C'est pourquoi les pertes effectives en eau pour un volume de sol donné sont en général inférieures aux quantités «potentielles» du fait des déficiences en approvisionnement en eau du sol. Sous les climats arides, le total des précipitations peut ne représenter qu'une petite fraction de la consommation potentielle, et ce potentiel ne peut être atteint que dans les zones à plan d'eau constamment élevé (Wilm, 1952). Aussi est-ce seulement dans de telles zones - le long des cours d'eau ou dans les oasis - qu'une végétation abondante peut se développer. Dans quelques stations arides, comme dans le sud-ouest des Etats-Unis, une telle végétation diminue sérieusement les quantités d'eau accumulées.
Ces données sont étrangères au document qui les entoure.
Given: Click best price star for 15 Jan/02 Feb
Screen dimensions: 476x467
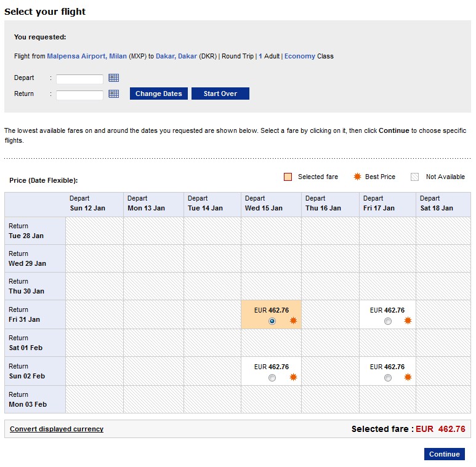Looking at the screenshot, I should click(293, 377).
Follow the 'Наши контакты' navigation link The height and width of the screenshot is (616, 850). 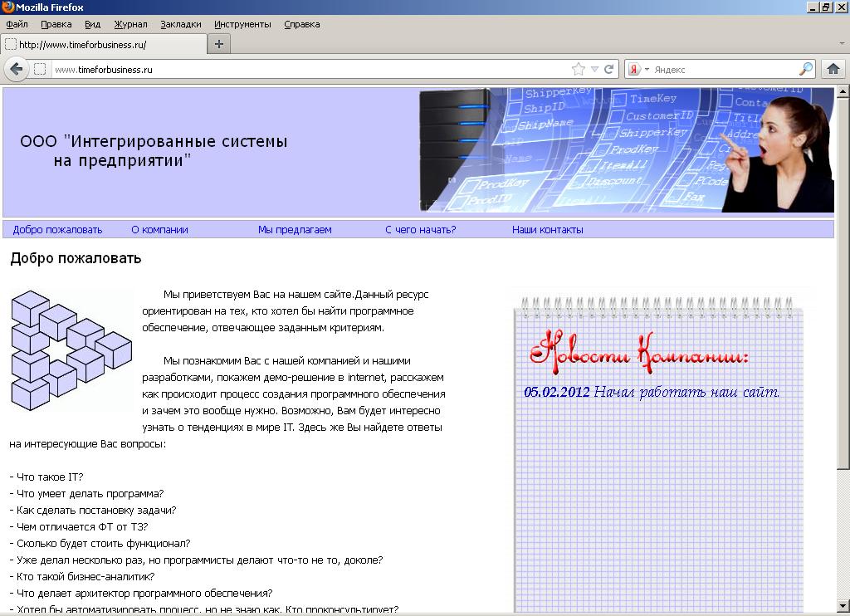click(547, 230)
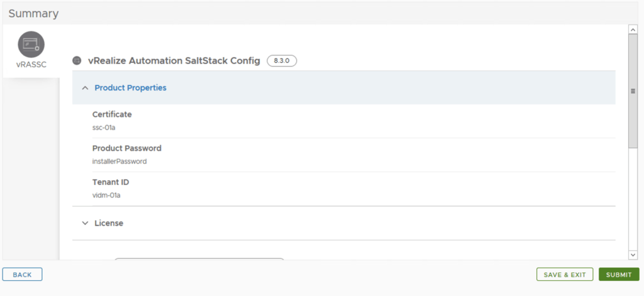Click the ssc-01a certificate value
Viewport: 644px width, 296px height.
104,128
A l'opposé, lorsqu'il n'existe pas d'eau de rétention utilisable, la consommation d'eau dans les zones arides se limite à la quantité d'eau qui pénètre dans le sol du fait des pluies. Déduction faite du ruissellement, cette consommation ne représente que quelques centimètres par an. L'eau ne pénètre dans le sol qu'à une faible profondeur avant d'être consommée et, par suite, elle est absorbée aussi bien par l'évaporation que par la transpiration, qu'il existe ou non une végétation. Dans de telles conditions, la végétation n'a que peu ou pas d'influence sur la consommation d'eau, mais il n'en est pas moins vrai qu'elle joue un rôle important pour la stabilisation du sol.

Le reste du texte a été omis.